Oleg has also been working on a branch for PostGreSQL FUlltext search [https://github.com/p/phpbb3/tree/featur ... ext-search]
The PG Search will be targetting PG version 8.3+

What I need to do
The abstraction of current search backends can be improved so as to decrease code duplications and effective implementations. Ability of the backend to modify the search interface would work great as interface can be modified according to the search backend being used. Filters can be introduced to narrow down the search results. Extending the current search backend to index tables other than posts, forum and topics table to MODS/ext which will be useful in the Moderator Control Panel and introducing filters which will make searching a better experience. The implementation of Sphinx search will need to be refined and modified according to the new abstraction scheme. PostgreSQL Fulltext search class will have to be written from scratch, small snippets of code and some idea can be inherited from the submitted patch.

Benefits to the Community
The search with better abstraction will certainly make implementation of new search backends easier and the search feature as a whole faster and efficient. PostgreSQL Fulltext and Sphinx search will give forum admins an added functionality for a search backend. Sphinx in particular is a very powerful open source search system having many advantages over the native MySQL Search. The user interface will include different filters so as to make searching flexible and easier to use. In addition the current search implementations indexes only the posts, forums and topics table, an added extension to index MOD/extensions and Private Messages tables will certainly for a better PHPBB user experience.

Potential Problems
Some of the current search backend methods have too many parameters, may need to be refined completely during abstraction.
Each search backend may need to be broken into multiple classes for proper implementation.
Adding/ Removing search interface controls through the backend may prove to be difficult to implement in view of the current code.
Initial Thoughts/ Implementations
I would first like to make a prototype of the class structure in particular, implementing proper abstraction. This will be done in such a way that integrating new search backends becomes fairly easy. Various functions of the current backends will be made to inherit (phpbb_search_base class already does this to an extend but this can be improved further). The Sphinx and PostgreSQL Fulltext alpha implementations would serve as a reference to writing the new classes. Many of the methods could be inspired, changing their parameters will be required though.
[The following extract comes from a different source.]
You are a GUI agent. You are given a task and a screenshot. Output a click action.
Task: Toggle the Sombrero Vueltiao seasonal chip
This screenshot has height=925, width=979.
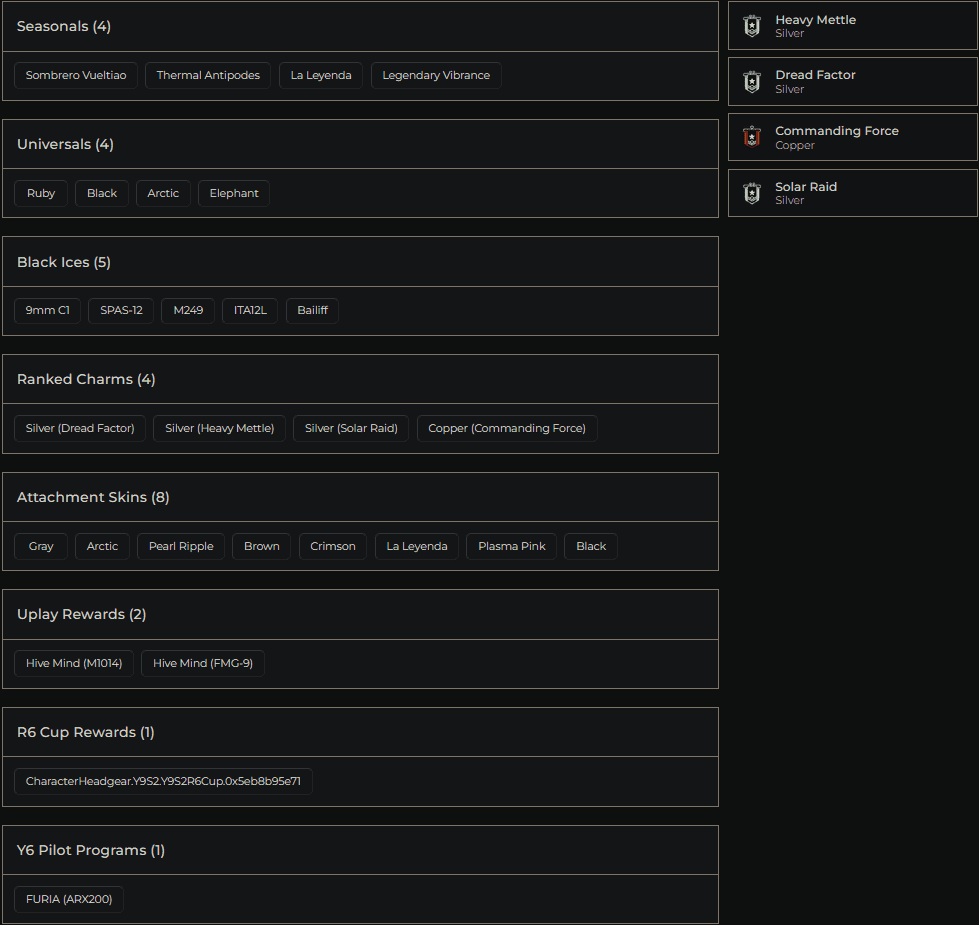(x=75, y=74)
Search backend, able to modify the search user interface, will require new method definitions which will need to be made flexible and at the same time secure. I would try to make a rough model of all these classes, methods and the basic search structure, and like to discuss this with my mentor and community before the actual coding begins.

Near Term Goals
Install, Configure and get Sphinx search and PostGreSQL search implementations to work. Keep a rough draft of the steps to make documentations easier. I will be contributing a wiki page to what configuration parameters these 2 search backend have and how to configure them.

Oleg
Posts: 1150
Joined: Tue Feb 23, 2010 2:38 am
Contact:

Re: [GSoC] Search Backend Refactoring

Post by Oleg »

This is an accepted GSoC project that I mentor.

Current todo list:

1. Apply sphinx plugin code to phpbb tree, create a branch on github with results.

Important: the first commit of this branch should have the exact same code as what is in sphinx repository. Subsequent commits can make any modifications needed.

2. Write user documentation for using sphinx search.

a. What prerequisites are required? Sphinx - what versions are supported/known to work? Anything besides sphinx?
b. How can sphinx be configured? Is specific configuration required? If no, link to sphinx configuration docs.
c. If any sphinx configuration *must* be modified, we should include a sample configuration file, like we do for e.g. nginx/lighttpd.
d. What configuration is required on phpbb's side to use sphinx?

3. Update postgresql fulltext search patch for current develop. Get postgresql fulltext search working on a test board.

4. Write user documentation for postgresql text search. Same bullet points as #2 above.

---

With this done we should have an idea of what changes are necessary to phpbb to make sphinx and postgresql search backends properly usable. By "properly usable" I mean that any configuration needed should be doable via acp.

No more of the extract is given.